What have Scottish Conservative MPs Andrew Bowie, David Duguid, Alister Jack, John Lamont, David Mundell, and Douglas Ross all got in common? There are so many possible answers to that question, none of which reflect well upon the MPs concerned. You could say that they’re selfish British nationalist shills who wouldn’t stand up for Scotland if their mother’s life depended on it, and during the coronavirus crisis it very possibly might. You could say that every single one of them believes that Scotland’s proper place in the UK is to meekly follow along with whatever England has voted for. You could say that there’s not enough bone in the lot of them to construct a single spine. And you would be perfectly correct in all of those characterisations.
However in this instance what they’ve all got in common is that every single one of this sorry shower of British nationalist apologists voted against a motion in the Commons which would have ensured that all NHS workers and care staff received weekly tests for coronavirus. What they’ve got in common is that in 2017 every single one of them voted against a pay rise for nurses. And what they also have in common is that all of them repeat the platitudes about clapping for NHS workers because they’ll make a show of supporting key workers, but won’t follow through with anything that actually has any substance to it. Yeah, this doesn’t reflect well upon them either, but then they’re Tory MPs so what were you expecting. Being a git is very much on brand for this lot. They don’t care. They didn’t care. They never cared. This is what you get when you vote Tory.
The six selfish sook ups belong to the same branch office as Surname Surname, who has of late taken to any Scottish media outlet which will give him airtime or column inches, which is to say pretty much all of them, demanding testing for workers in care homes. Yet given the opportunity to vote in order to ensure that precisely that was made mandatory, his colleagues in London voted it down. Perhaps someone ought to point out to Surname Surname that he no longer has a leg to stand on in the demands he makes of the Scottish Government, but knowing the Scottish media they probably won’t.
The shiftless selfish six weren’t alone of course. 331 Conservative MPs voted against weekly testing for the most vulnerable workers in the UK. In doing so they ensured that something that millions wanted would not come to pass. It was like that movie The Spartans, where a band of 300 defied the will of the entire Persian Empire, only this time with arseholes instead of heroes. Tories gonna Tory. To tory, that’s a verb meaning to act like a complete and utter selfish dick. As in, we all wanted to watch a movie on the telly last night, but Alister toried the remote control so he could see some documentary about how rich arseholes can be bigger arseholes.

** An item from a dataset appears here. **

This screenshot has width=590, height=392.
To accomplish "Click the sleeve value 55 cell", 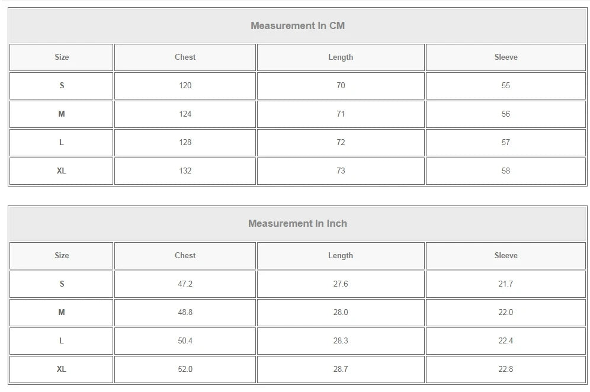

NHS workers and care staff are exposed to the virus in a way that few others are. Their exposure is regular, intensive, and often lasts over a protracted period of time, all factors which are known to increase the chances of a person becoming infected. A higher percentage of NHS workers and care staff come from black and minority ethnic communities, who for various complex reasons grounded in institutionalised racism have a higher likelihood of dying from Covid-19. NHS workers and care staff put their lives on the line in order to keep the rest of us alive and healthy during a pandemic, but the Conservatives don’t think that they merit priority when it comes to testing. They agreed to it for Premier League footballers, but not for NHS workers and care staff.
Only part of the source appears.